Так или иначе, благодаря развивающейся культуре дворов правильное поведение, знание культурных норм и умение нести придворную службу (какой бы сферы она ни касалась) стало важной составляющей аристократического и рыцарского образа жизни, а учтивость – обязательным требованием, при несоблюдении которого даже человек с самыми замечательными душевными качествами оказывался в пренебрежении.
Избранность рыцарства и аристократии подчеркивалась в знаках и символах, столь любимых средневековым обществом. В этой среде расцвела геральдика и зародилась мода: одежда, доспехи, украшения оружия, коней и замков становились предметами споров и соревнований. Внешний облик отделял аристократов от остальных людей. Даже святые придавали значение тому, чтобы вид соответствовал достоинству. Ж. де Жуанвиль так передал слова св. Людовика: «В одежде и доспехах должно украшать себя так, чтобы зрелые мужи не говорили, что вы придаете этому слишком большое значение, а юноши - что слишком малое».2 Аристократы были образцом для подражания, так что даже священники затягивали потуже талию и надевали короткие штаны.1
Как уже говорилось выше, семья и двор были средой, в которой процветали культура и образованность, и, несомненно, заинтересованность знати играла огромную роль в развитии искусства, в том числе и церковного. Было престижно строить храмы и монастыри, жертвовать произведения искусства.2 Для аристократического обихода Средних веков характерно стремление к яркости, контрастному сочетанию цветов и материалов, что, в конце концов, нашло воплощение в готическом искусстве.

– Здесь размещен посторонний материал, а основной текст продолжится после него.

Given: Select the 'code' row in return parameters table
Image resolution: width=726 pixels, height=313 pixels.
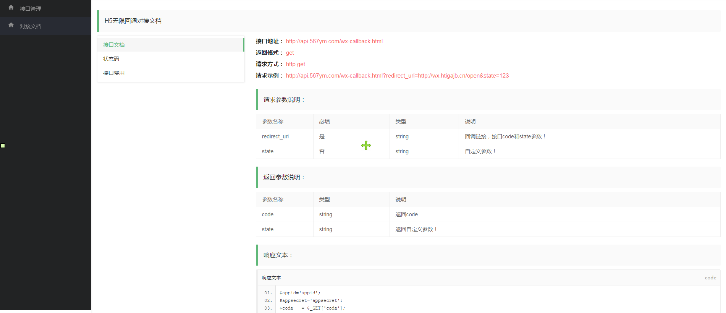Looking at the screenshot, I should [268, 214].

Неразделимость духовного и телесного, характерная для аристократических идеалов, прослеживается и в средневековой визуальной эстетике. Внешняя красота вызывала у средневекового человека чувства, возносящие его до небес, заставлявшие его восхищаться Божественным замыслом. Примером может служить описание чувств и мыслей Персеваля, принявшего вооруженных рыцарей за ангелов.3 Впечатления этого юноши подобны восхищению аббата Суггерия перед славящей Бога нарядностью храмов и реликвий.4 Такое отношение созвучно представлениям о том, что человек благородный должен быть привлекателен, воспитан и хорошо одет. Св. Бернард, порицая рокошь храмов, свидетельствует, что чем привлекательнее образ святого, изображенный на реликвариях и иконах, тем более прихожане верят в его святость.5
Аллегорическое и мифологическое мышление прослеживается и в средневековом эстетическом восприятии, требующем, чтобы внешняя форма обязательно указывала на внутренний смысл, открывала глубинные истины.